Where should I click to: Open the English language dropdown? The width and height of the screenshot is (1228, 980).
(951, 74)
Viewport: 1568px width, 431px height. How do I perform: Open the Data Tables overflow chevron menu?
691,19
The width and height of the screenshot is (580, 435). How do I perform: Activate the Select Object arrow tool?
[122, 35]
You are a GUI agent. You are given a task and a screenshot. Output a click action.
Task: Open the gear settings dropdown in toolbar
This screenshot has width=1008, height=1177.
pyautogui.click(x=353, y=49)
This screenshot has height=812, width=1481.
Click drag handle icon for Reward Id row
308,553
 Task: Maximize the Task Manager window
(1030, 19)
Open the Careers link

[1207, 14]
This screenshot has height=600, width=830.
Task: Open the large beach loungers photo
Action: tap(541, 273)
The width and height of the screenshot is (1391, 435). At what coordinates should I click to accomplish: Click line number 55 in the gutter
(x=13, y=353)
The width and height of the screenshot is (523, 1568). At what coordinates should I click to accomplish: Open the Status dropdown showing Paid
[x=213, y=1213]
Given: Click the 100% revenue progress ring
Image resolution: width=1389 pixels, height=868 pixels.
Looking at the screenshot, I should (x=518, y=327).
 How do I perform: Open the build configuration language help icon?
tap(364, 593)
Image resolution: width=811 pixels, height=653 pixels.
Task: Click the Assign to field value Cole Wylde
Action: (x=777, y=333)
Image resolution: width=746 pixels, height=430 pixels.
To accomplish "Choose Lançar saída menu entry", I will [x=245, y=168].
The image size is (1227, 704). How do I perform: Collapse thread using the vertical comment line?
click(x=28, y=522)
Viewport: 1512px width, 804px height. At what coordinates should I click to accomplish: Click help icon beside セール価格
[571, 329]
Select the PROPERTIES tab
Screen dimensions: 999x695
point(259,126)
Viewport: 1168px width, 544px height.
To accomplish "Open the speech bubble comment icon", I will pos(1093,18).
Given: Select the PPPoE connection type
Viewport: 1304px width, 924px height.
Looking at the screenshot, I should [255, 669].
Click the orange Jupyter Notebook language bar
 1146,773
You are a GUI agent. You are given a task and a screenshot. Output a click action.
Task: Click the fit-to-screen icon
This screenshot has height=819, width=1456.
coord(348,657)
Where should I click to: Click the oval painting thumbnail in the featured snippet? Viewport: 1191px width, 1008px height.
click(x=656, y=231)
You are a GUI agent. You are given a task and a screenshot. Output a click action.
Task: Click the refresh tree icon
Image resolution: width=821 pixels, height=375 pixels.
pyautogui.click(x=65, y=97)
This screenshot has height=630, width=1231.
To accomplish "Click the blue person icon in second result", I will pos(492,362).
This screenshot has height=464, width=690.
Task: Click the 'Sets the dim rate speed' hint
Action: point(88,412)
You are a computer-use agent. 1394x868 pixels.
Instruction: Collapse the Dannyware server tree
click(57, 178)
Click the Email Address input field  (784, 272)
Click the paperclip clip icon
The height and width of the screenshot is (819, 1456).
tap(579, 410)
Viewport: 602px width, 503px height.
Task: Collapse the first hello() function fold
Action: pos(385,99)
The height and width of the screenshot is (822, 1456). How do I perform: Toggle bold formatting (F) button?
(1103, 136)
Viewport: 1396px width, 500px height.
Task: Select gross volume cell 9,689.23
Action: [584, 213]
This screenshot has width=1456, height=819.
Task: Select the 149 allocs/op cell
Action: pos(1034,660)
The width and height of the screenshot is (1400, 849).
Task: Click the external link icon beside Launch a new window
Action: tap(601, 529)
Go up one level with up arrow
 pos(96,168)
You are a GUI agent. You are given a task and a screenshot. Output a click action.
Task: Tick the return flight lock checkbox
==*==
Lay out every line of the records above as a JSON list of strings, with one string per line and blank lines omitted.

[
  "Where should I click to: Open the English language dropdown? The width and height of the screenshot is (1228, 980).",
  "(951, 74)",
  "Viewport: 1568px width, 431px height. How do I perform: Open the Data Tables overflow chevron menu?",
  "691,19",
  "The width and height of the screenshot is (580, 435). How do I perform: Activate the Select Object arrow tool?",
  "[122, 35]",
  "You are a GUI agent. You are given a task and a screenshot. Output a click action.",
  "Task: Open the gear settings dropdown in toolbar",
  "This screenshot has width=1008, height=1177.",
  "pyautogui.click(x=353, y=49)",
  "This screenshot has height=812, width=1481.",
  "Click drag handle icon for Reward Id row",
  "308,553",
  " Task: Maximize the Task Manager window",
  "(1030, 19)",
  "Open the Careers link",
  "[1207, 14]",
  "This screenshot has height=600, width=830.",
  "Task: Open the large beach loungers photo",
  "Action: tap(541, 273)",
  "The width and height of the screenshot is (1391, 435). At what coordinates should I click to accomplish: Click line number 55 in the gutter",
  "(x=13, y=353)",
  "The width and height of the screenshot is (523, 1568). At what coordinates should I click to accomplish: Open the Status dropdown showing Paid",
  "[x=213, y=1213]",
  "Given: Click the 100% revenue progress ring",
  "Image resolution: width=1389 pixels, height=868 pixels.",
  "Looking at the screenshot, I should (x=518, y=327).",
  " How do I perform: Open the build configuration language help icon?",
  "tap(364, 593)",
  "Image resolution: width=811 pixels, height=653 pixels.",
  "Task: Click the Assign to field value Cole Wylde",
  "Action: (x=777, y=333)",
  "Image resolution: width=746 pixels, height=430 pixels.",
  "To accomplish \"Choose Lançar saída menu entry\", I will [x=245, y=168].",
  "The image size is (1227, 704). How do I perform: Collapse thread using the vertical comment line?",
  "click(x=28, y=522)",
  "Viewport: 1512px width, 804px height. At what coordinates should I click to accomplish: Click help icon beside セール価格",
  "[571, 329]",
  "Select the PROPERTIES tab",
  "Screen dimensions: 999x695",
  "point(259,126)",
  "Viewport: 1168px width, 544px height.",
  "To accomplish \"Open the speech bubble comment icon\", I will pos(1093,18).",
  "Given: Select the PPPoE connection type",
  "Viewport: 1304px width, 924px height.",
  "Looking at the screenshot, I should [255, 669].",
  "Click the orange Jupyter Notebook language bar",
  " 1146,773",
  "You are a GUI agent. You are given a task and a screenshot. Output a click action.",
  "Task: Click the fit-to-screen icon",
  "This screenshot has height=819, width=1456.",
  "coord(348,657)",
  "Where should I click to: Click the oval painting thumbnail in the featured snippet? Viewport: 1191px width, 1008px height.",
  "click(x=656, y=231)",
  "You are a GUI agent. You are given a task and a screenshot. Output a click action.",
  "Task: Click the refresh tree icon",
  "Image resolution: width=821 pixels, height=375 pixels.",
  "pyautogui.click(x=65, y=97)",
  "This screenshot has height=630, width=1231.",
  "To accomplish \"Click the blue person icon in second result\", I will pos(492,362).",
  "This screenshot has height=464, width=690.",
  "Task: Click the 'Sets the dim rate speed' hint",
  "Action: point(88,412)",
  "You are a computer-use agent. 1394x868 pixels.",
  "Instruction: Collapse the Dannyware server tree",
  "click(57, 178)",
  "Click the Email Address input field  (784, 272)",
  "Click the paperclip clip icon",
  "The height and width of the screenshot is (819, 1456).",
  "tap(579, 410)",
  "Viewport: 602px width, 503px height.",
  "Task: Collapse the first hello() function fold",
  "Action: pos(385,99)",
  "The height and width of the screenshot is (822, 1456). How do I perform: Toggle bold formatting (F) button?",
  "(1103, 136)",
  "Viewport: 1396px width, 500px height.",
  "Task: Select gross volume cell 9,689.23",
  "Action: [584, 213]",
  "This screenshot has width=1456, height=819.",
  "Task: Select the 149 allocs/op cell",
  "Action: pos(1034,660)",
  "The width and height of the screenshot is (1400, 849).",
  "Task: Click the external link icon beside Launch a new window",
  "Action: tap(601, 529)",
  "Go up one level with up arrow",
  " pos(96,168)",
  "You are a GUI agent. You are given a task and a screenshot. Output a click action.",
  "Task: Tick the return flight lock checkbox"
]